[Data items]
--- --- ---
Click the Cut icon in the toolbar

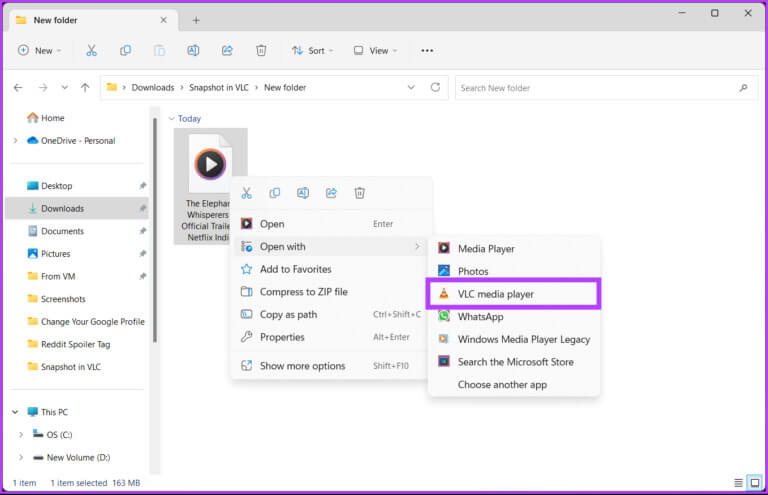pos(92,50)
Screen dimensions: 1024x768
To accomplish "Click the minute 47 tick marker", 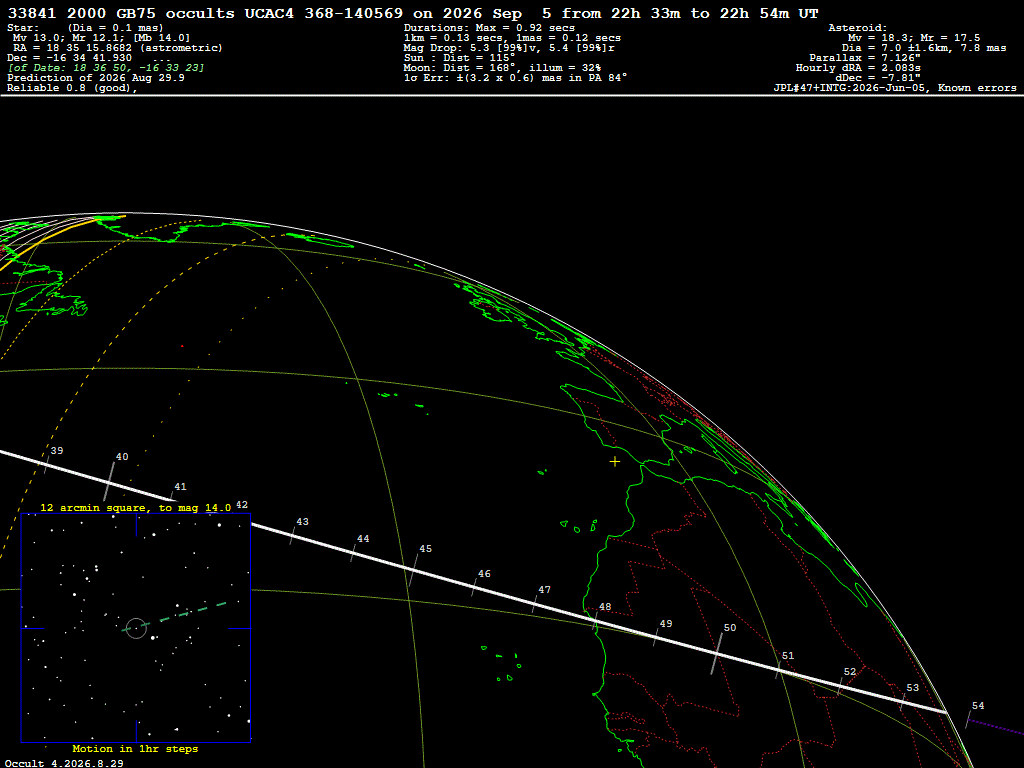I will pyautogui.click(x=535, y=603).
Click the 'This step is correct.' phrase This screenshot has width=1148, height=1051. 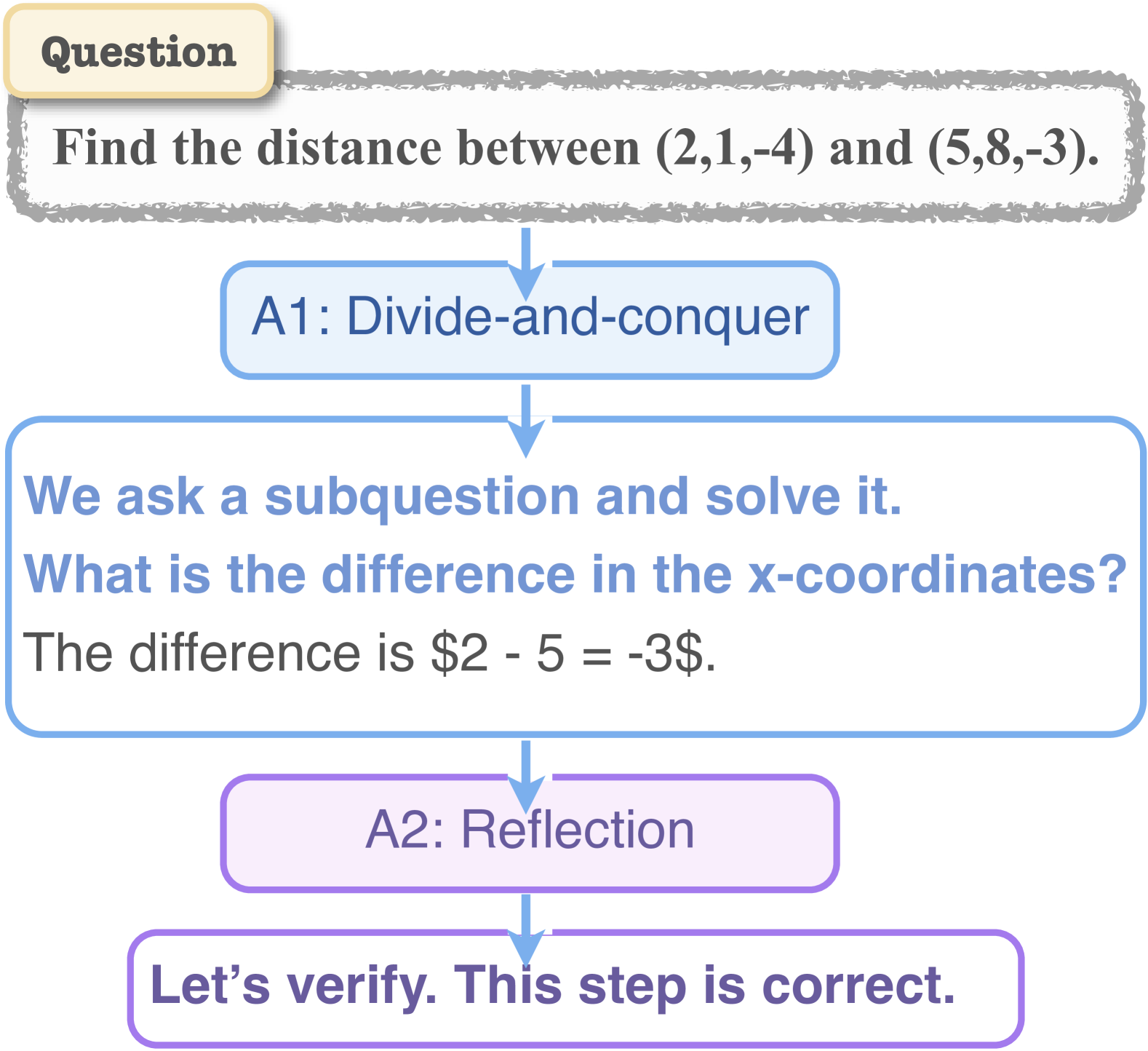pos(704,985)
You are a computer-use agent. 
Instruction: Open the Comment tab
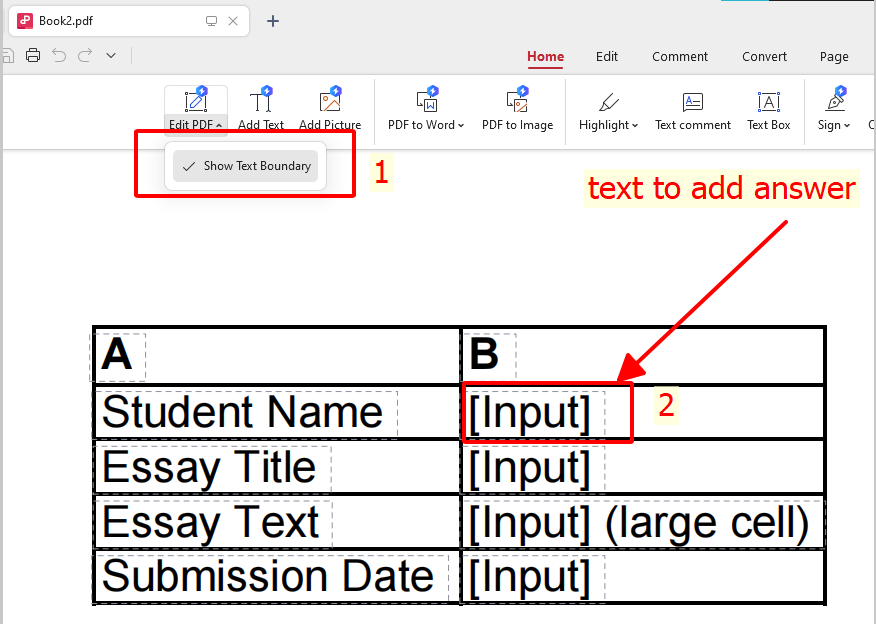click(680, 57)
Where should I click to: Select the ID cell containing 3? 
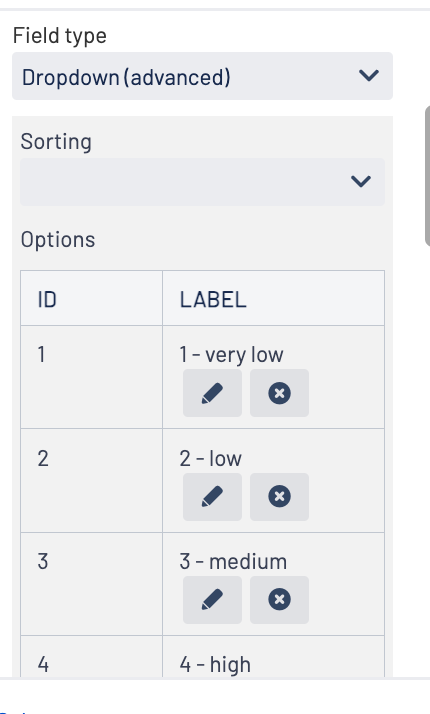[x=92, y=584]
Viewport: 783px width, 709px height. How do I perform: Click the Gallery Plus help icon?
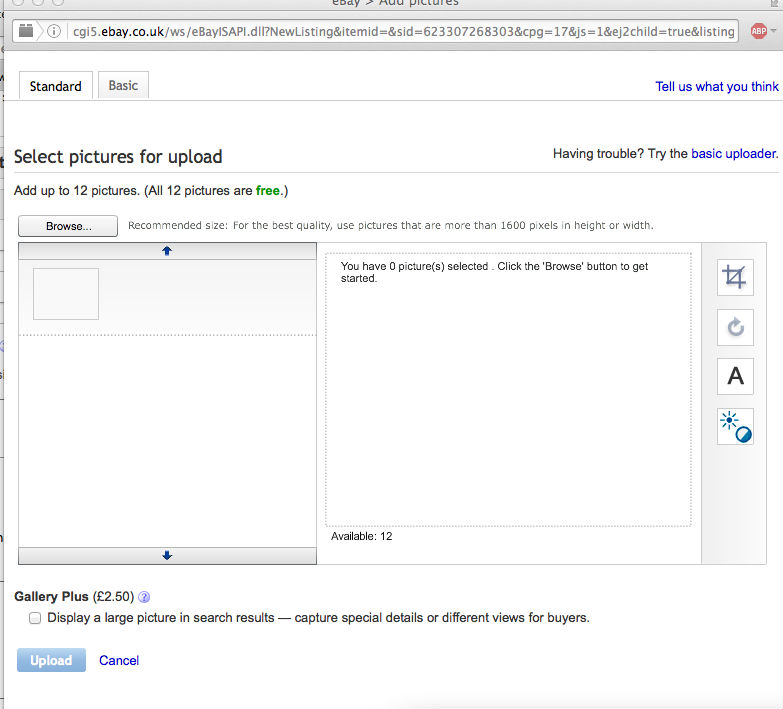click(144, 597)
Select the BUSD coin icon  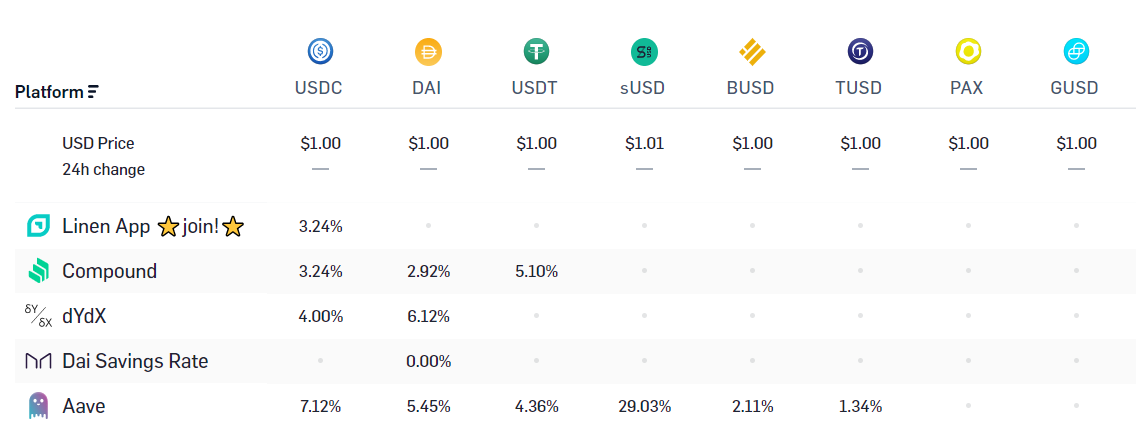tap(752, 51)
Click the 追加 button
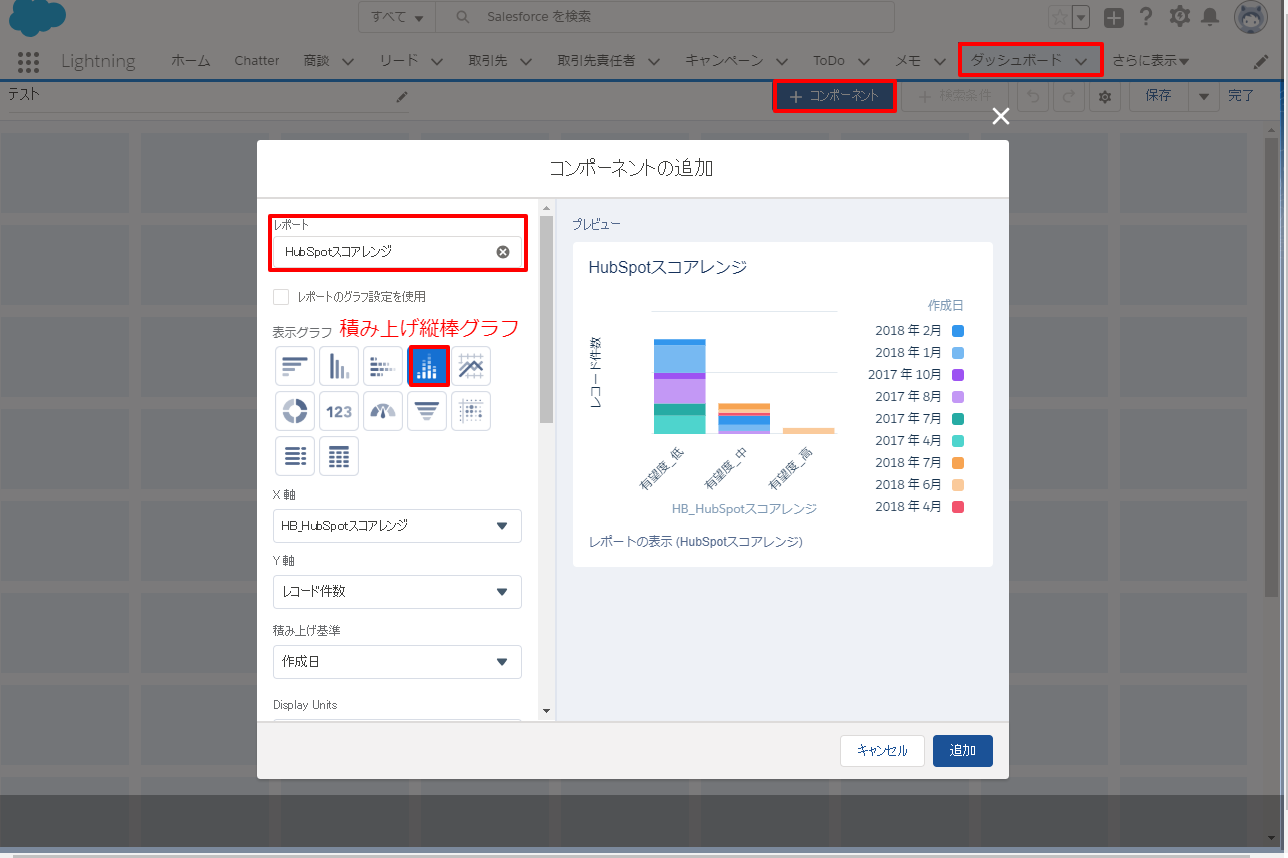 point(962,751)
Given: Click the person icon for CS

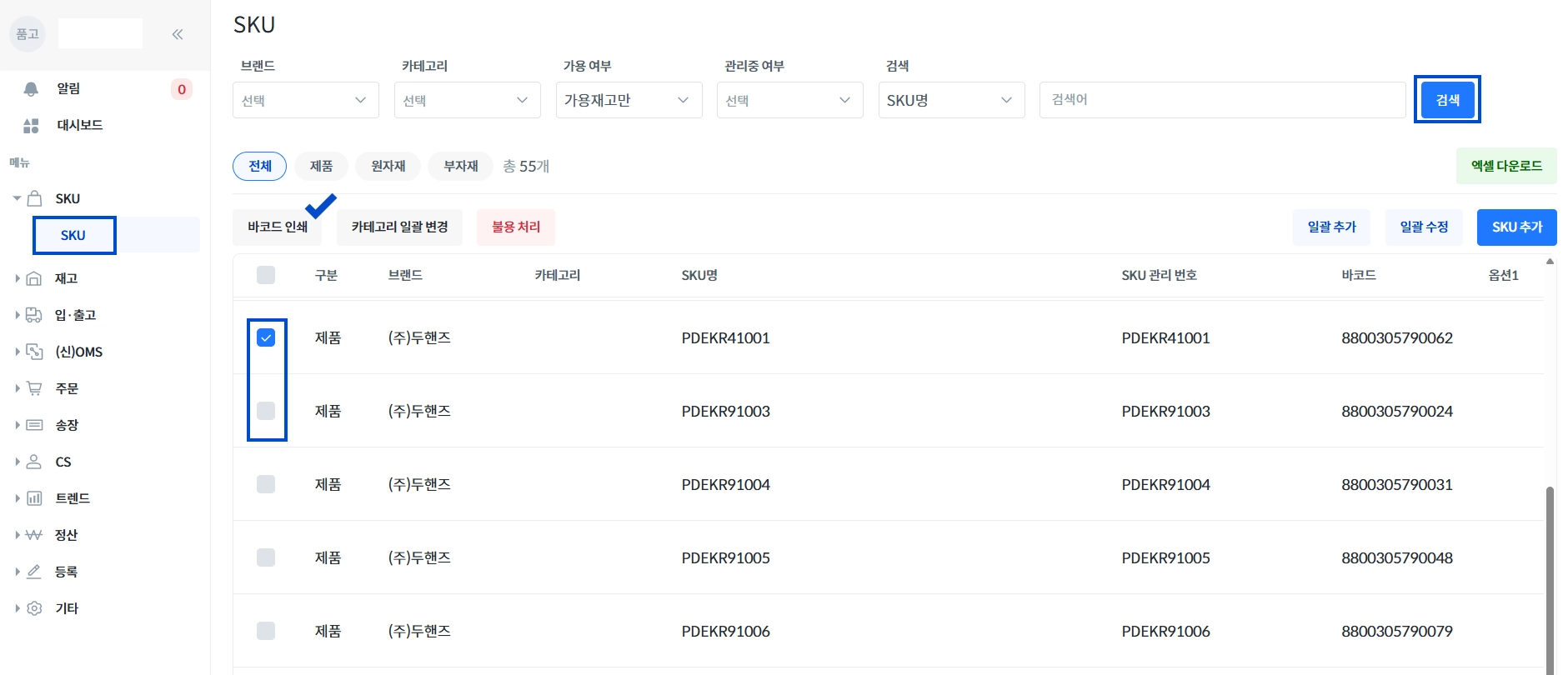Looking at the screenshot, I should tap(34, 462).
--- --- ---
* [Exercise]
An exact copy is needed of the lines running from the one with "Click the 追加 button" through the end of the data above, and of those lines only, without pictures.

* [Your response]
Click the 追加 button
 point(962,751)
Given: Click the person icon for CS

Looking at the screenshot, I should tap(34, 462).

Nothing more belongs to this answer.